Work request – Scan the listing below for the word "dropdown" and copy every line where it occurs.

Extracted information –
* * *

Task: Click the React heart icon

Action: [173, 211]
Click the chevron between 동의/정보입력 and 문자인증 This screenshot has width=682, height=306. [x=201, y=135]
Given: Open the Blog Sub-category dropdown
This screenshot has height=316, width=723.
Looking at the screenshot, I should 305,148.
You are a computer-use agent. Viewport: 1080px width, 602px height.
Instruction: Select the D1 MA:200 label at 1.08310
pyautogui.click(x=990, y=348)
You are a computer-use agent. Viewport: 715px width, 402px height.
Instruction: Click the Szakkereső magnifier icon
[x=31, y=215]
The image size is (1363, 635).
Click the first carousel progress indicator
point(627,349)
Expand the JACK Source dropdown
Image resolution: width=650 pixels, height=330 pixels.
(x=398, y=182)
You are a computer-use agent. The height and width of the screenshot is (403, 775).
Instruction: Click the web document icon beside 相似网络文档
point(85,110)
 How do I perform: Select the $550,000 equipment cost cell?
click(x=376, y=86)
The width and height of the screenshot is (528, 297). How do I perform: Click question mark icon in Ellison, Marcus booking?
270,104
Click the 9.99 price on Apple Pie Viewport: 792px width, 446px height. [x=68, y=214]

* * *

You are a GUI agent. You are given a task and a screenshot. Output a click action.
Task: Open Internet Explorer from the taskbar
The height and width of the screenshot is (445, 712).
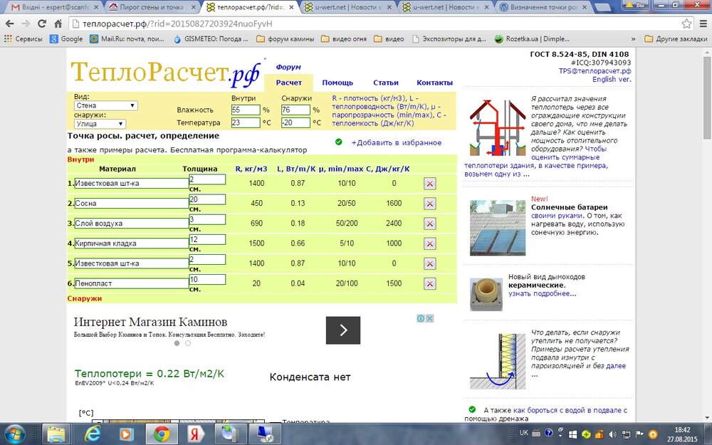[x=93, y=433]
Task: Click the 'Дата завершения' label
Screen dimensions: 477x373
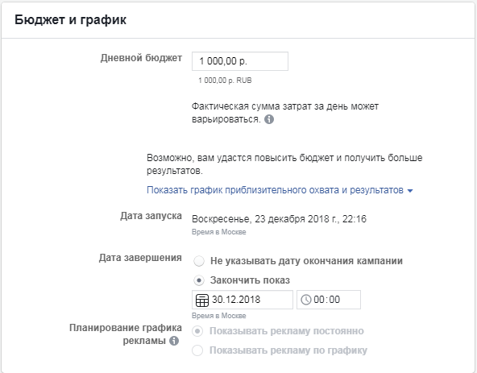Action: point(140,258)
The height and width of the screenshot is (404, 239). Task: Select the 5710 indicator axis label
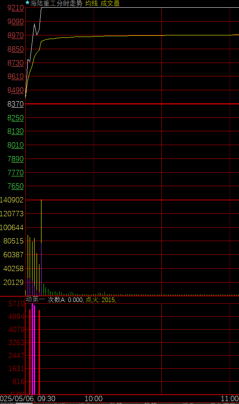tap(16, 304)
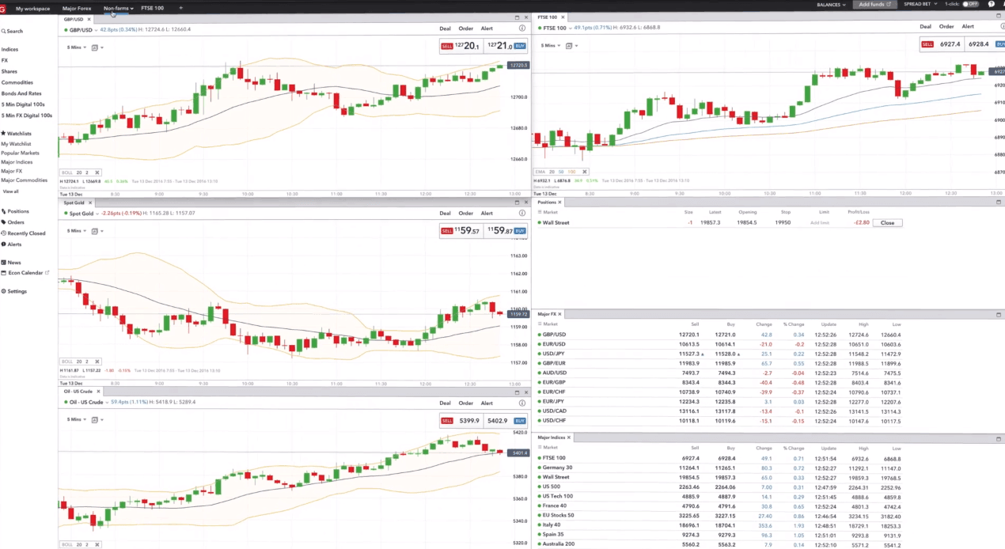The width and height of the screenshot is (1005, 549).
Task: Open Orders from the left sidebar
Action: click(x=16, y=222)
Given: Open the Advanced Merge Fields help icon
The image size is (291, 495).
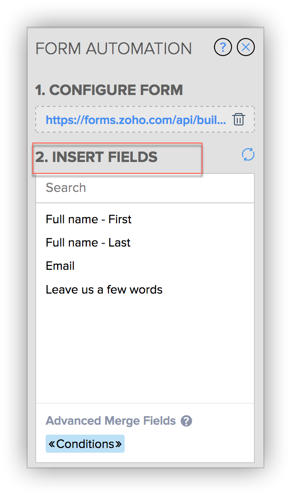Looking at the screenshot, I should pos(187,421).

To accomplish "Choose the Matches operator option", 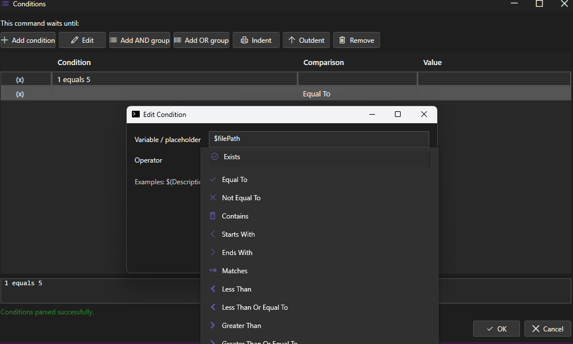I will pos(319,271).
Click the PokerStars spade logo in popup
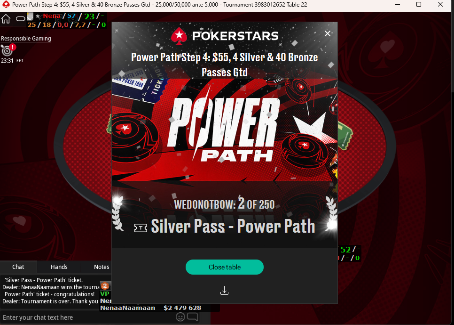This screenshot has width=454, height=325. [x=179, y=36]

* * *

Output –
Given: Open the Blog Sub-category dropdown
Expand the JACK Source dropdown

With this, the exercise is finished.